Re: [PATCH 3/7] mm/migrate: skip data copy for already-copied folios
From: Zi Yan
Date: Mon Jun 08 2026 - 12:24:02 EST
On 8 Jun 2026, at 11:18, David Hildenbrand (Arm) wrote:
>> Sashiko Comment:
>> Does expanding FOLIO_OLD_STATES to include BIT(2) silently corrupt anon_vma
>> pointers on 32-bit architectures?
>> The anon_vma pointer is packed with FOLIO_OLD_STATES inside dst->migrate_info.
>> To separate them, __migrate_folio_extract() uses info & ~FOLIO_OLD_STATES.
>> Since anon_vma objects are allocated from a kmem_cache with align=0,
>> ARCH_SLAB_MINALIGN defaults to 4 bytes on many 32-bit architectures. This
>> means a valid anon_vma pointer can legitimately end in 0x4 or 0xC (meaning
>> bit 2 is set).
>> When __migrate_folio_extract() masks the pointer with ~7, it will silently
>> clear bit 2 from the anon_vma pointer. Any subsequent call to put_anon_vma()
>> with this corrupted pointer could cause a use-after-free or a kernel panic.
>> --
>>
>> #define ARCH_SLAB_MINALIGN __alignof__(unsigned long long)
>>
>> I initially assumed this to be always 8, confusing it to be same as size of
>> unsigned long long.
>> But the GCC docs note that alignment can be smaller in size:
>>
>> https://gcc.gnu.org/onlinedocs/gcc/Alignment.html
>> "For example, if the target machine requires a double value to be aligned on
>> an 8-byte boundary, then __alignof__ (double) is 8. This is true on many RISC
>> machines. On more traditional machine designs, __alignof__ (double) is 4 or
>> even 2."
>>
>> If my understanding is right, Sashiko concern is valid, and I can't safely
>> use BIT(2).

__WHAT IS NEEDED__. Revise the thread from "Re: [PATCH 3/7]" to "info & ~FOLIO_OLD_STATES.", replacing "FOLIO_OLD_STATES" with "FOLIO_MIGRATE_STATES". Rely only on the thread for your answers.

__EXTRACTED DATA__.
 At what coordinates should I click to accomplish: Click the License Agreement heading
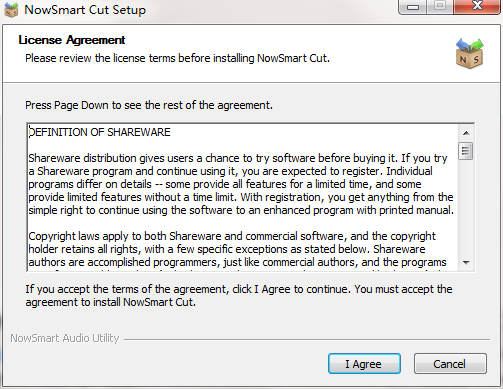coord(72,40)
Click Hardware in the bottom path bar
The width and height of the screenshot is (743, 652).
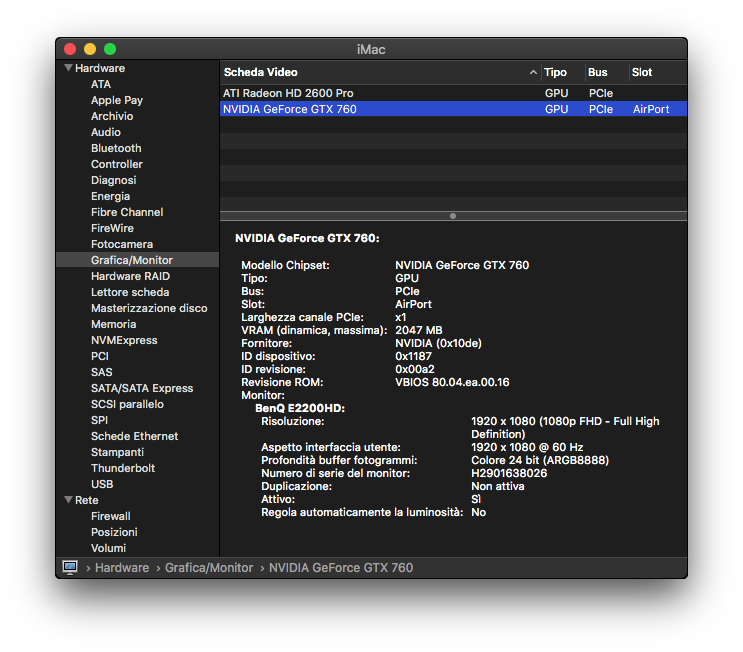click(x=122, y=567)
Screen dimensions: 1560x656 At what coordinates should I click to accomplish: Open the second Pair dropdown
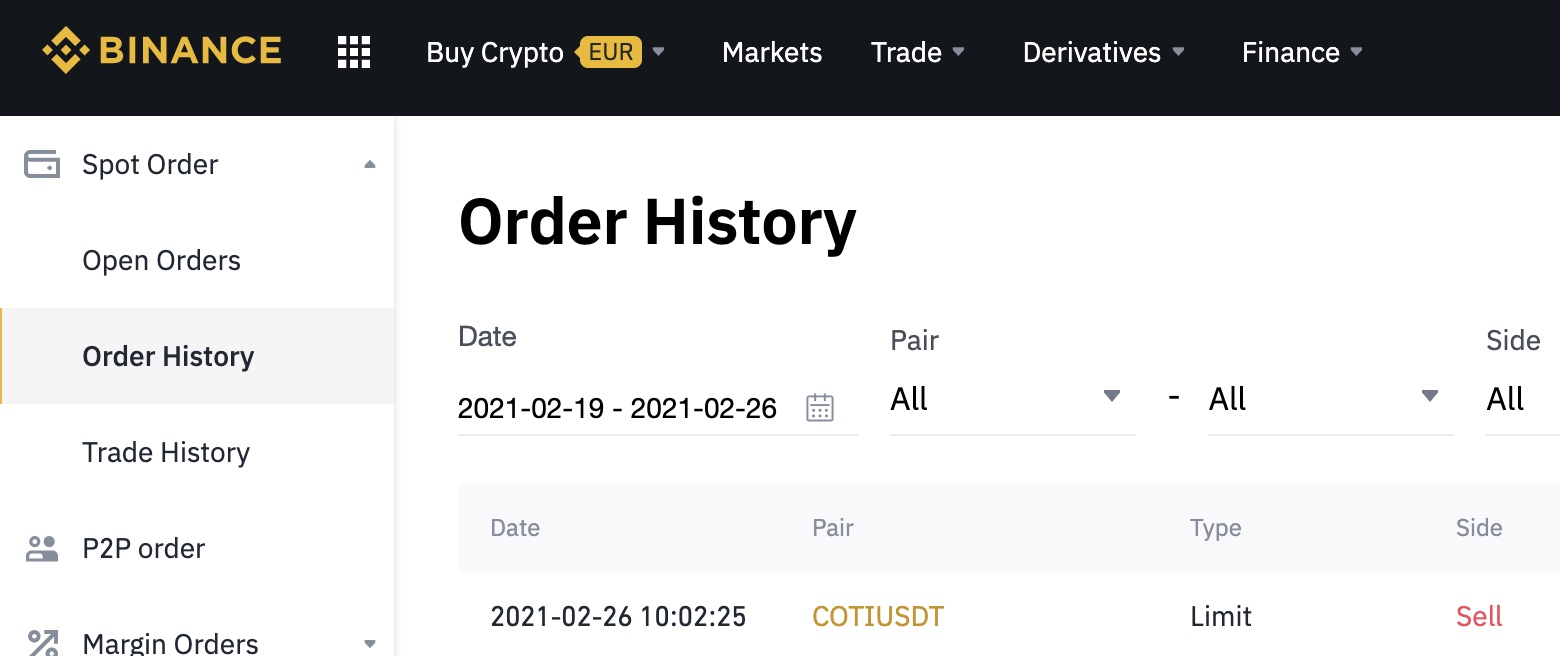(x=1330, y=398)
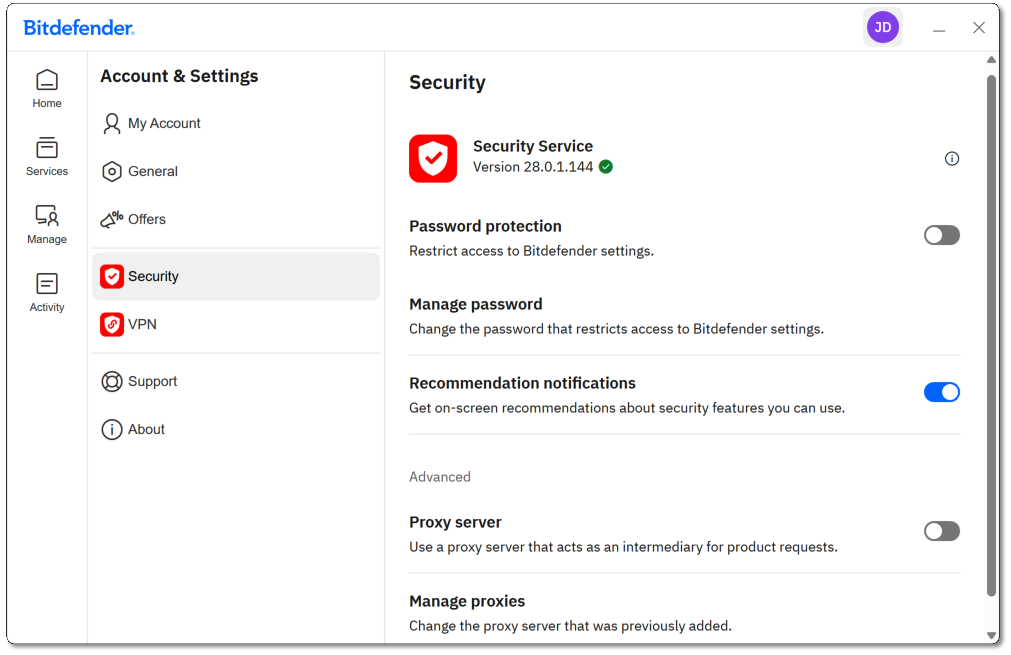1011x655 pixels.
Task: Open the Home section in the sidebar
Action: pyautogui.click(x=46, y=88)
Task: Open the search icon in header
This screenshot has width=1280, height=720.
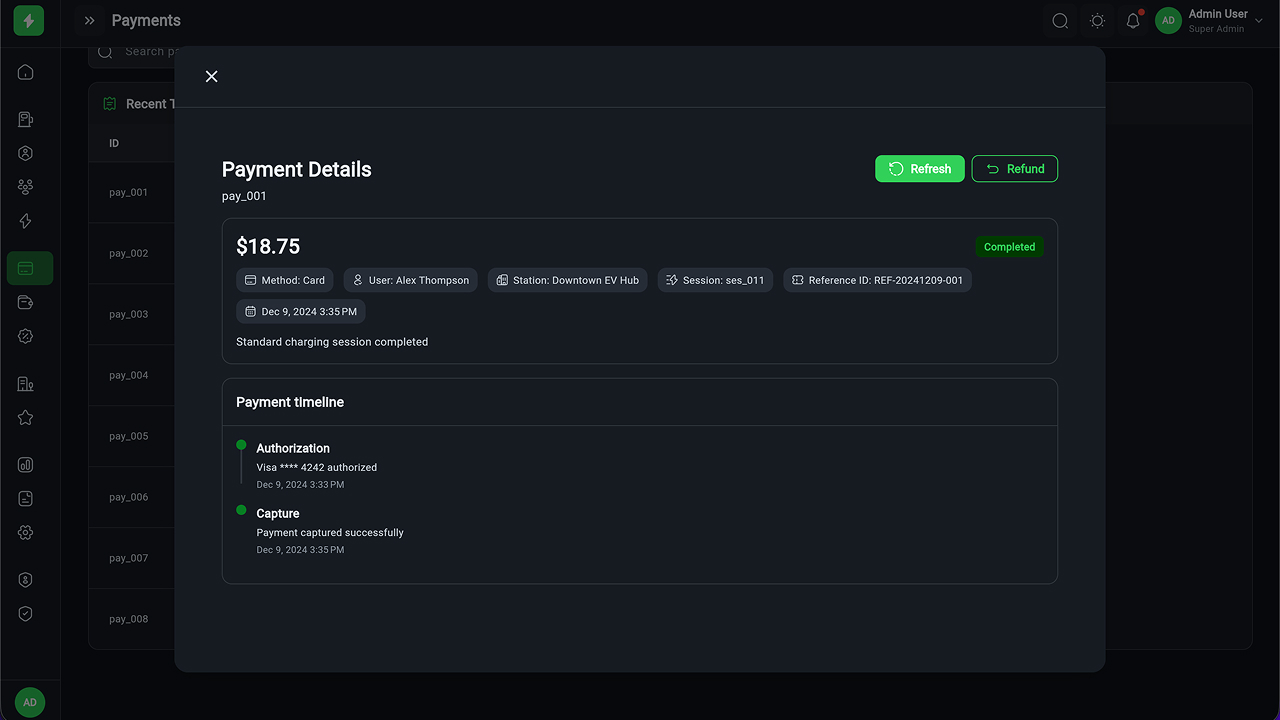Action: (1060, 21)
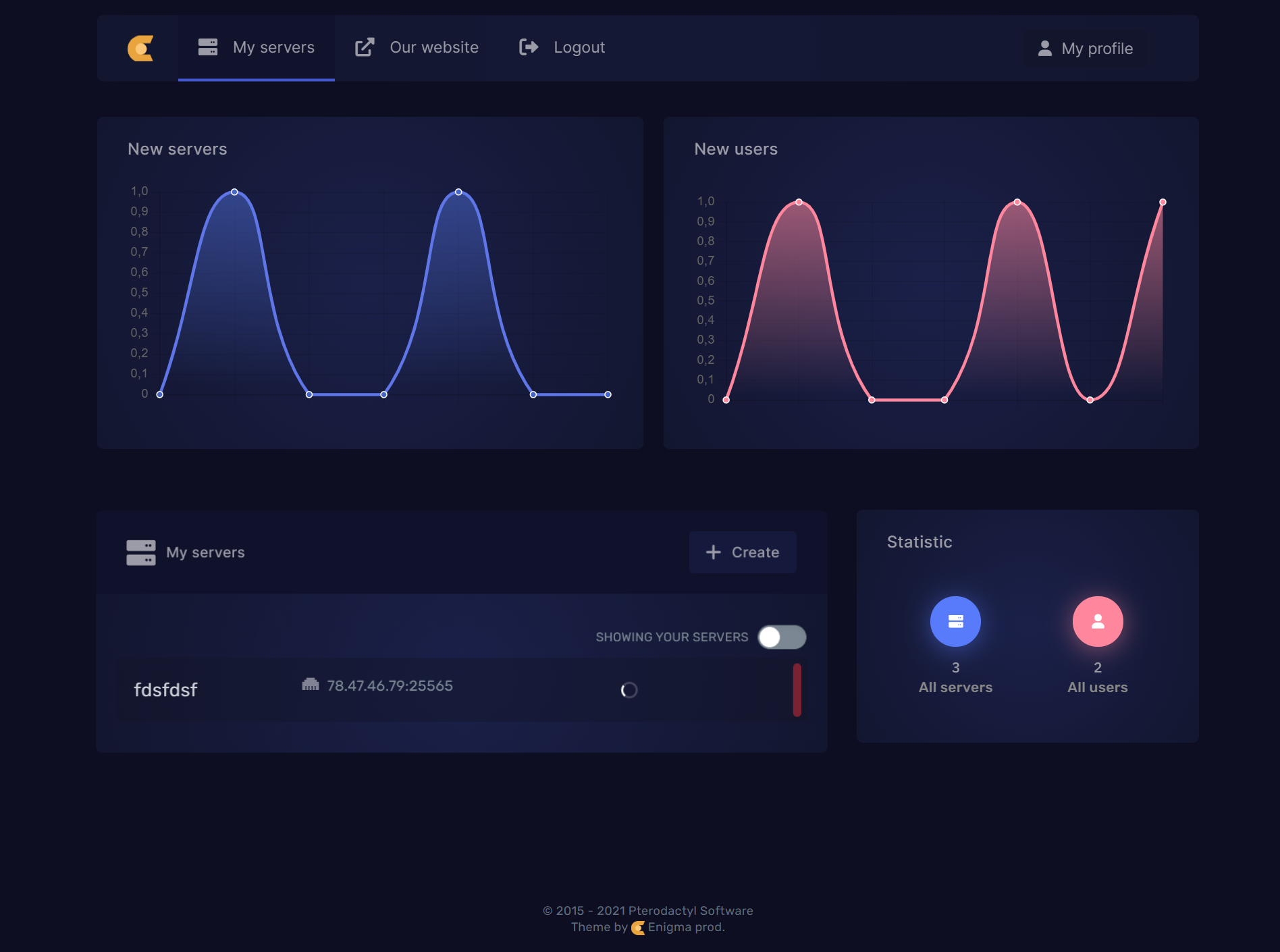Open the fdsfdsf server entry
This screenshot has width=1280, height=952.
click(165, 689)
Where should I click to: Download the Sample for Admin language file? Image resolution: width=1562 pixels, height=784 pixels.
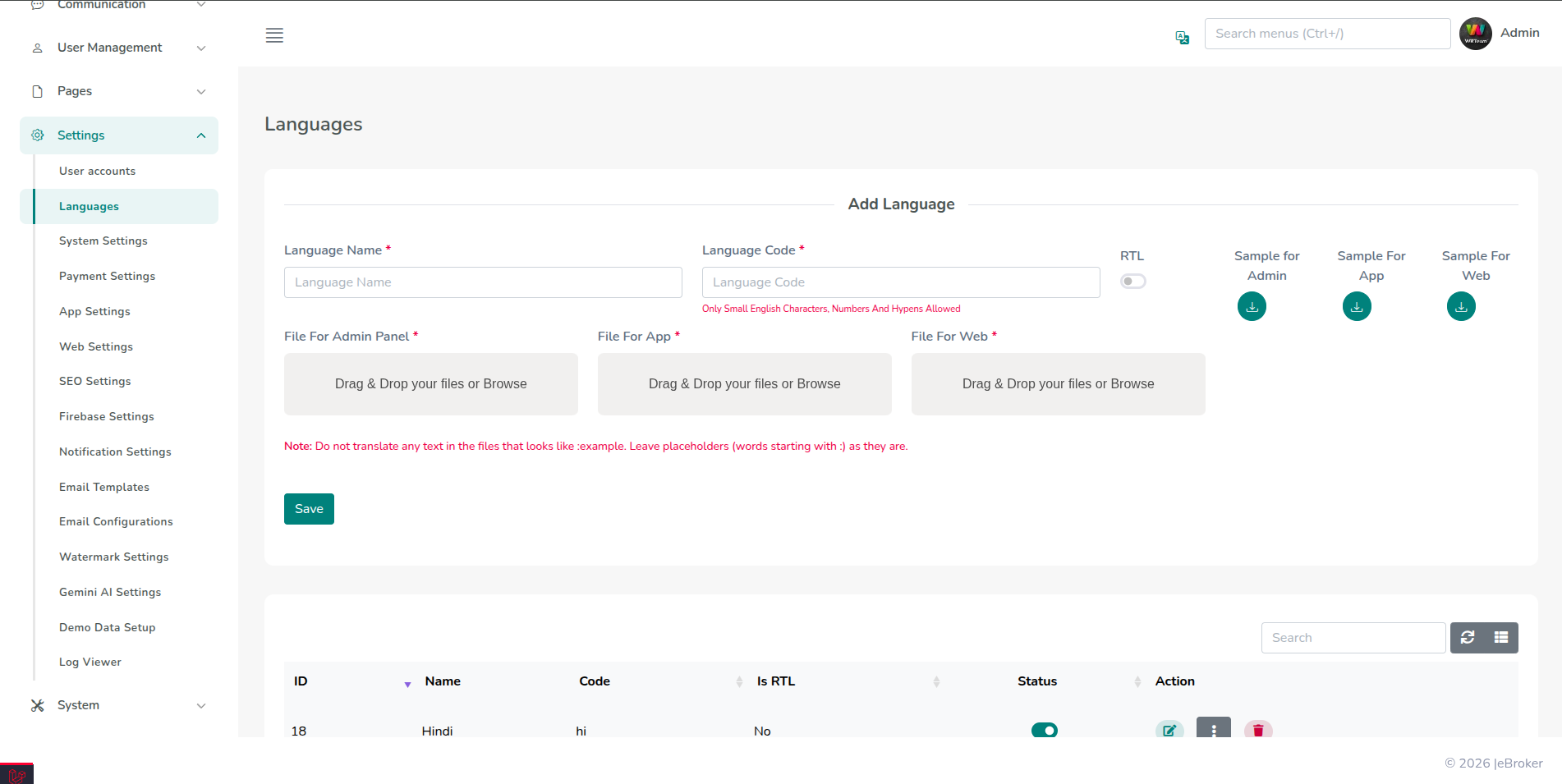tap(1251, 305)
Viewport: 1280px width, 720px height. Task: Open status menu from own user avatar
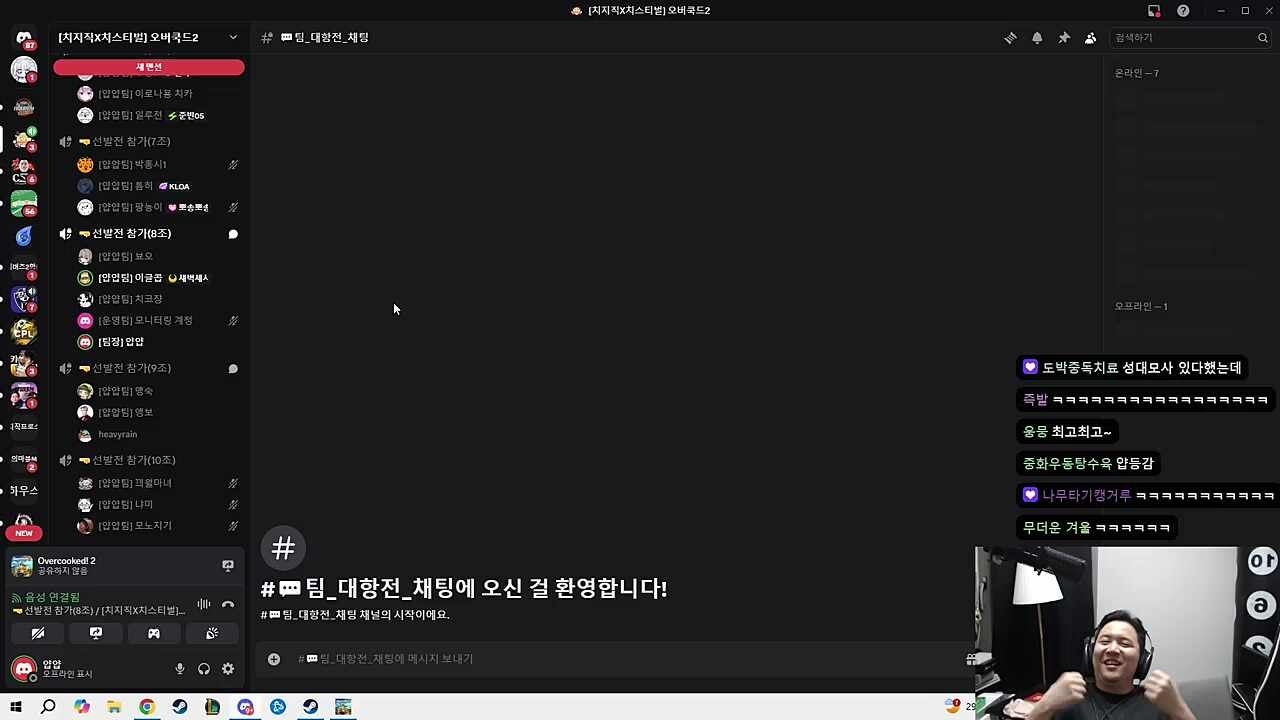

__RESULT OF THE EXERCISE__.
Re: [PATCH 3/7] mm/migrate: skip data copy for already-copied folios
From: Zi Yan
Date: Mon Jun 08 2026 - 12:24:02 EST
On 8 Jun 2026, at 11:18, David Hildenbrand (Arm) wrote:
>> Sashiko Comment:
>> Does expanding FOLIO_MIGRATE_STATES to include BIT(2) silently corrupt anon_vma
>> pointers on 32-bit architectures?
>> The anon_vma pointer is packed with FOLIO_MIGRATE_STATES inside dst->migrate_info.
>> To separate them, __migrate_folio_extract() uses info & ~FOLIO_MIGRATE_STATES.